It does not cover Sonnet 4.6 or GPT-5.4. The other "deep tier" candidates in our catalog deserve their own pass. Sonnet 4.6 in particular is the obvious candidate at half of Opus's input price. We will run that comparison as a follow-up.

It does not measure how each model behaves once a script fails to run. Execution feedback against the target was not available in this local setup, so neither model had to recover from a broken locator or a flaky assertion. That recovery behavior is where production differences are most likely to show up, and we have not captured it yet.

It does not say anything about either model on tasks other than Playwright script generation. GPT-5.5 may well dominate on workloads we did not test here. This particular job cares about a narrow set of skills: instruction following over a fixed schema, locator synthesis, conservative diff generation. A model can be excellent at general coding and uneven at this slice.

Pricing context

For reference, OpenRouter list prices for the two models at the time of writing:

Model	Input ($/M tokens)	Output ($/M tokens)	Context (K)
Claude Opus 4.7	5.00	25.00	1000
GPT-5.5	5.00	30.00	400

Same input rate, twenty percent higher output rate on GPT-5.5, smaller context window. List pricing alone does not explain the two and a half to three times spend gap we measured. The token count gap, driven by reasoning chain length and patch volume, drives the rest.

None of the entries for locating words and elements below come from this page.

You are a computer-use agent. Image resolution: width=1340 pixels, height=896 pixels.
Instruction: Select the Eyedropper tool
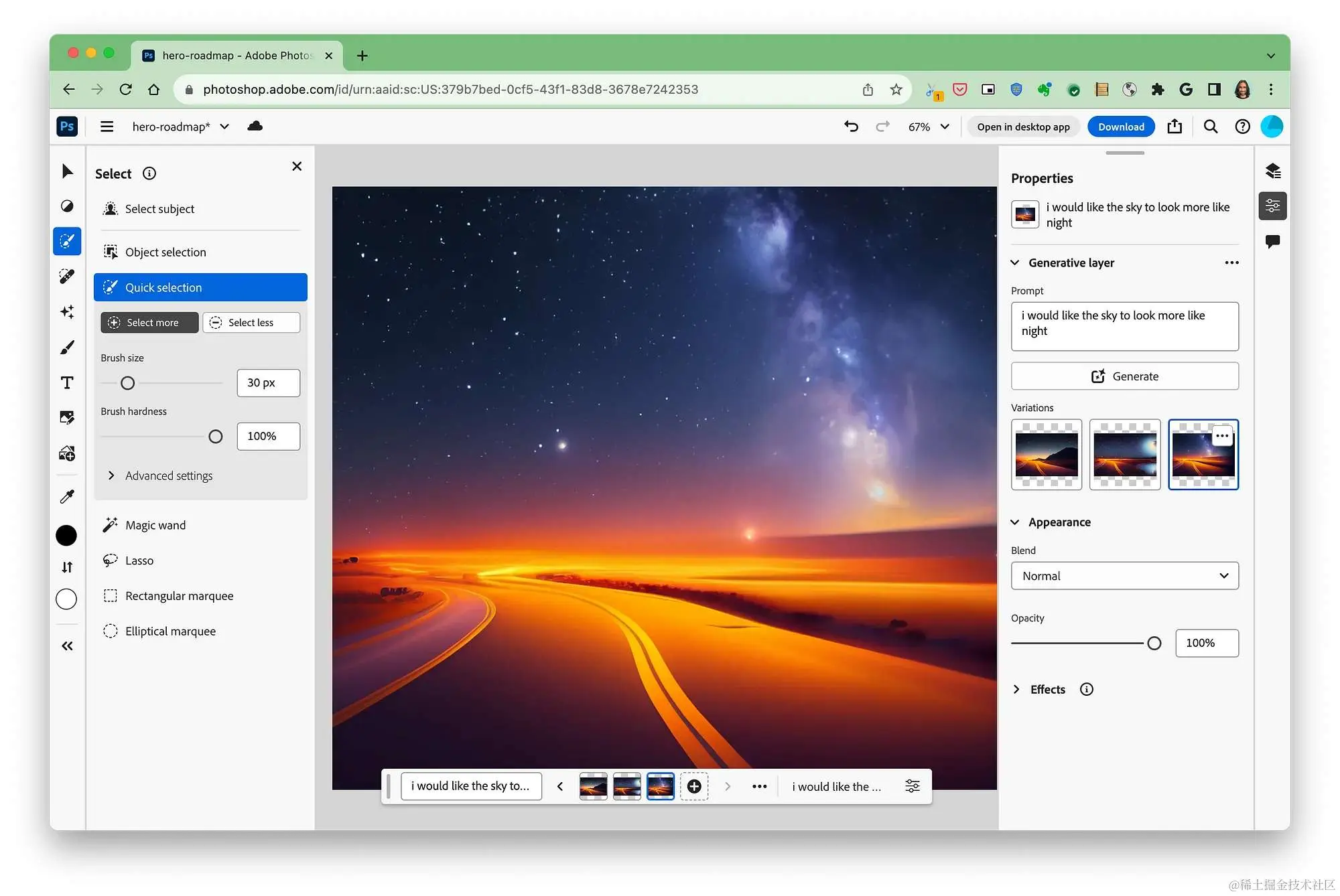tap(67, 496)
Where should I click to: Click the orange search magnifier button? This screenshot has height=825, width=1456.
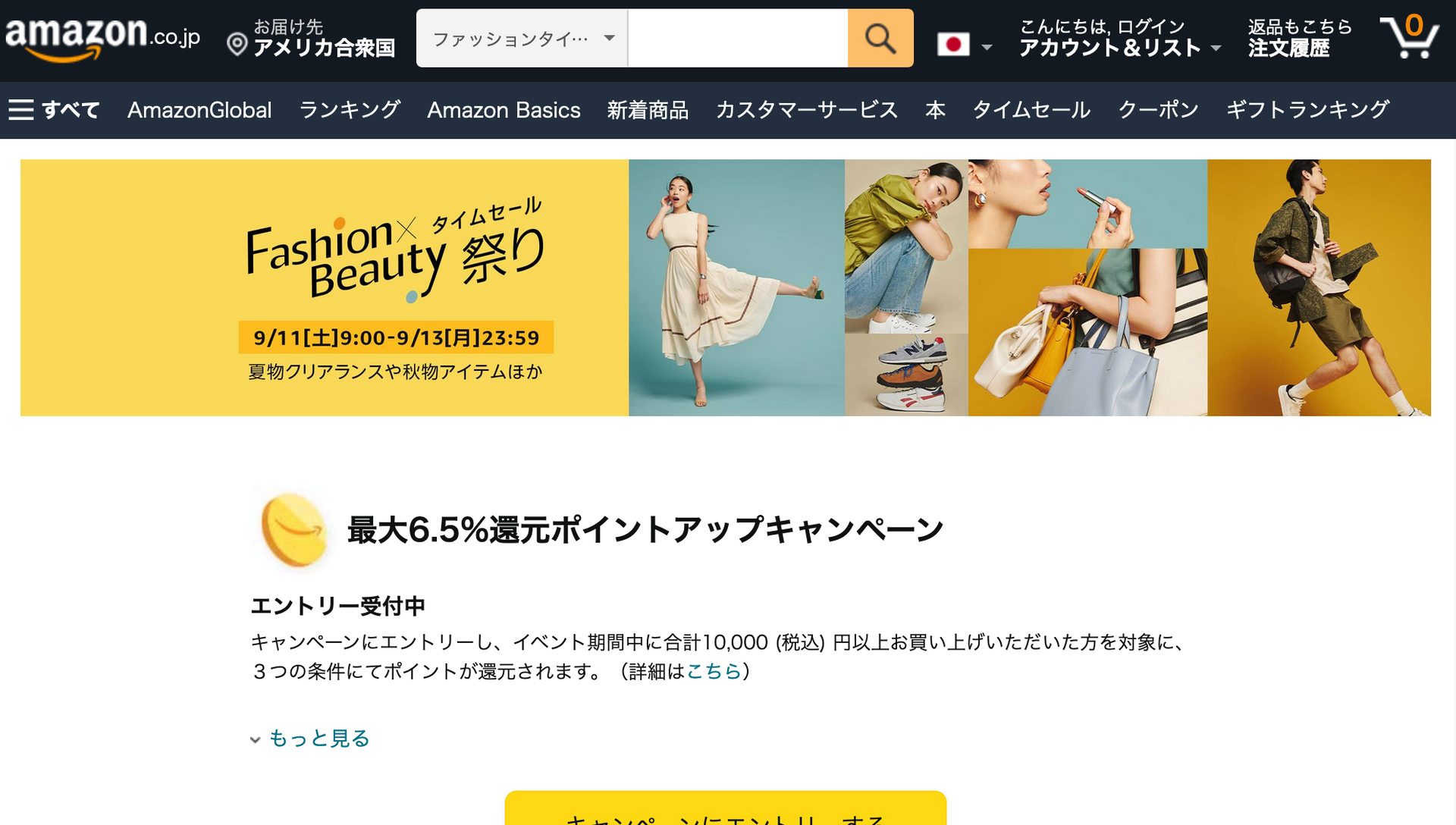coord(880,38)
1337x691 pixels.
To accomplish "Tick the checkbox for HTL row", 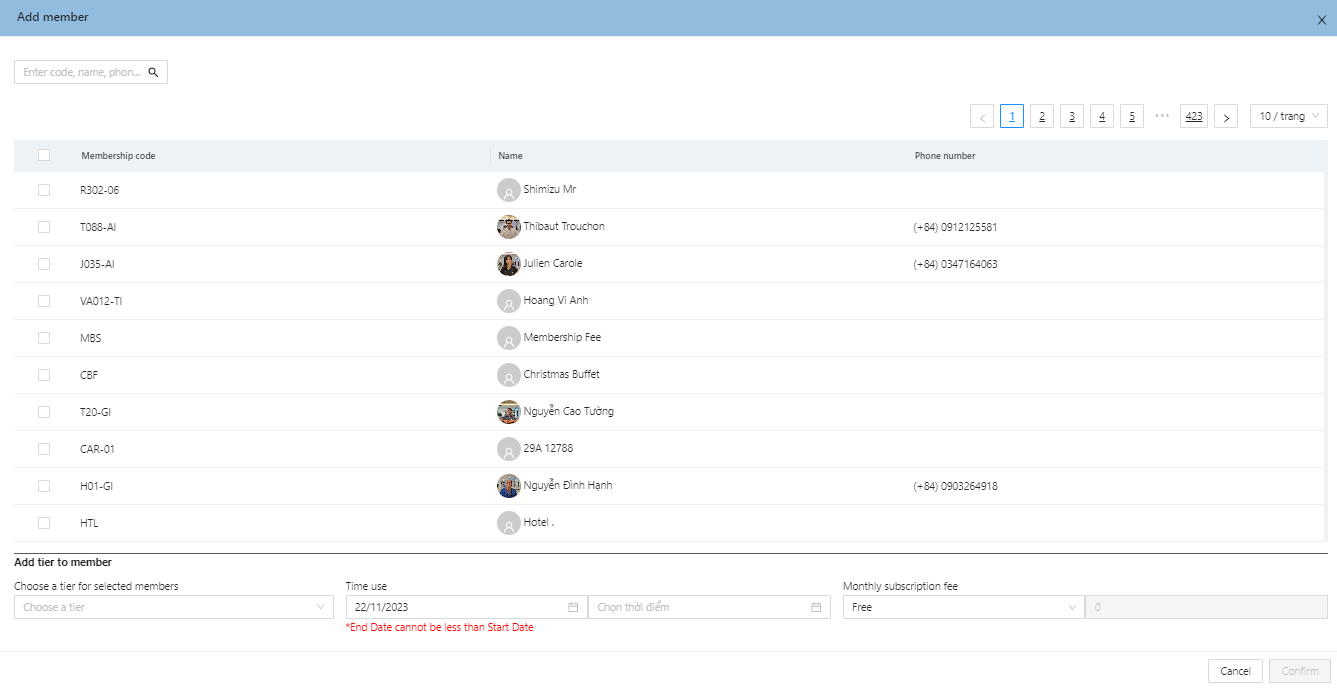I will [x=44, y=523].
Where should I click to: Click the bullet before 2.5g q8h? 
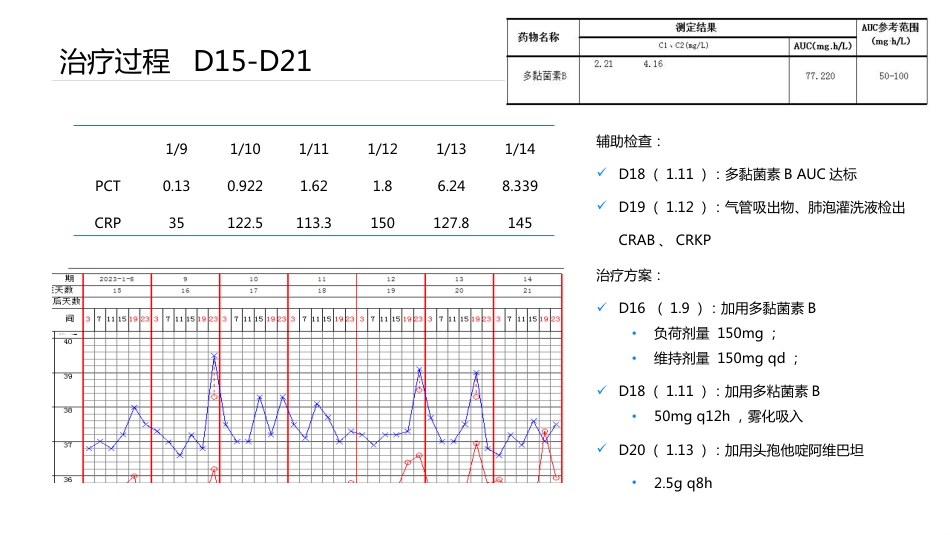[x=634, y=483]
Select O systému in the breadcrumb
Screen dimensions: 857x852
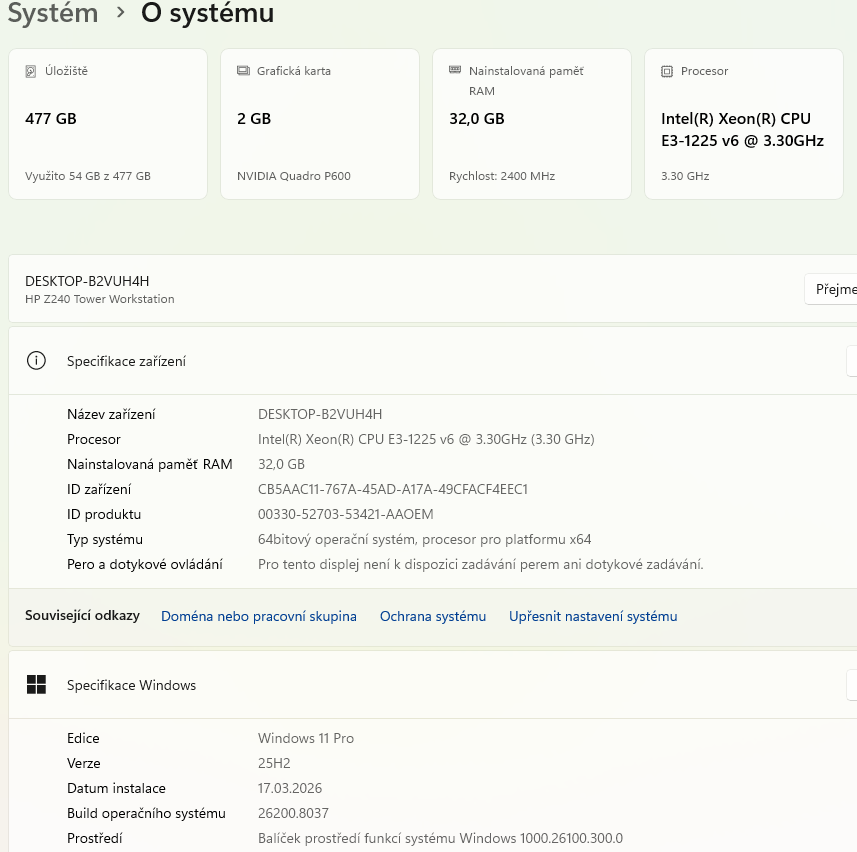(x=207, y=14)
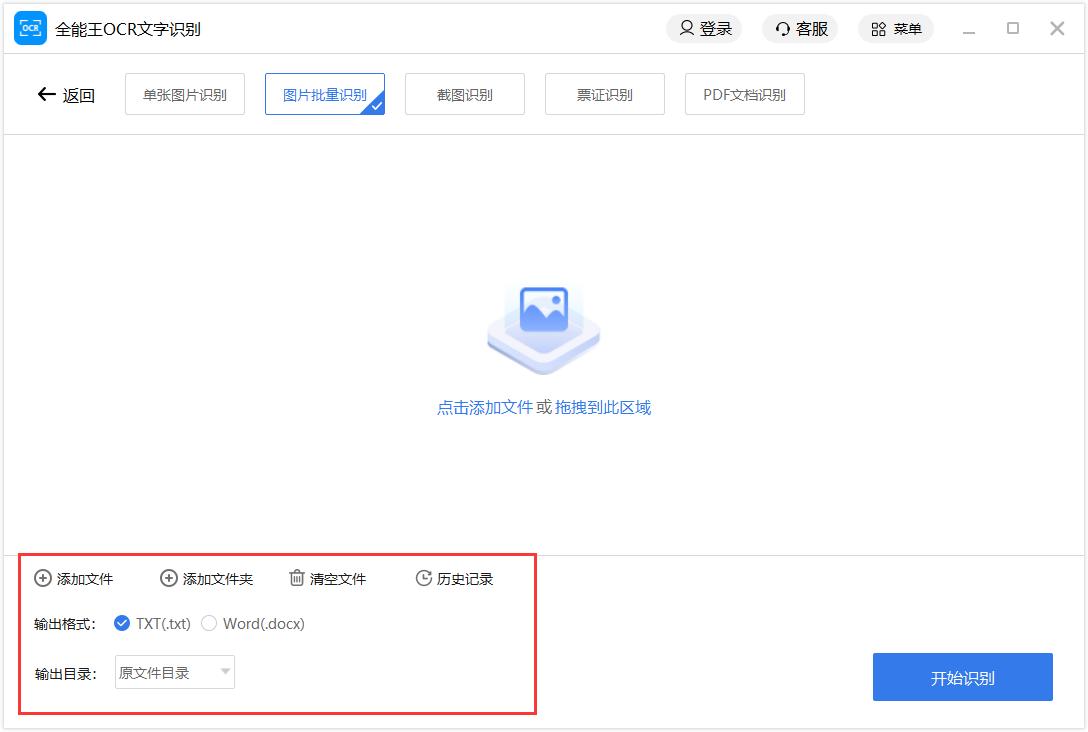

Numbers to watch if you run this yourself

If you are evaluating models for your own E2E generation work, these are the metrics worth instrumenting before you commit:

Average cost per generation, on a workload you actually run. Synthetic prompts and toy pages will under-report cost differences. Real production targets, with all their modal dialogs and slow third-party widgets, are where the gap shows up.
Cost variance across repeated runs of the same plan. Average plus min/max plus standard deviation. A model with a steady cost profile is much easier to budget than one that swings by 2 to 3 times on the same input.
Wall-clock duration end to end. Reasoning-heavy models cluster their wall in the model-driven steps. A 90-second tool feels different to a tester than a seven-minute one.
Sampled output quality on first-draft scripts. A handful of by-hand reads of the script the model produces before any cleanup pass is applied tells you a lot about how much downstream work the model will need.
Assertion density per generated step, not just whether the script ran. Count the expect(...) calls per test() block. A script that "passes" with no assertions is a smoke test in disguise. Models can vary a lot on this dimension under the same prompt.
Recovery behavior when a script fails on its first run. The most interesting differences usually live there. Cheap models that recover well can beat expensive models that produce a clean first draft.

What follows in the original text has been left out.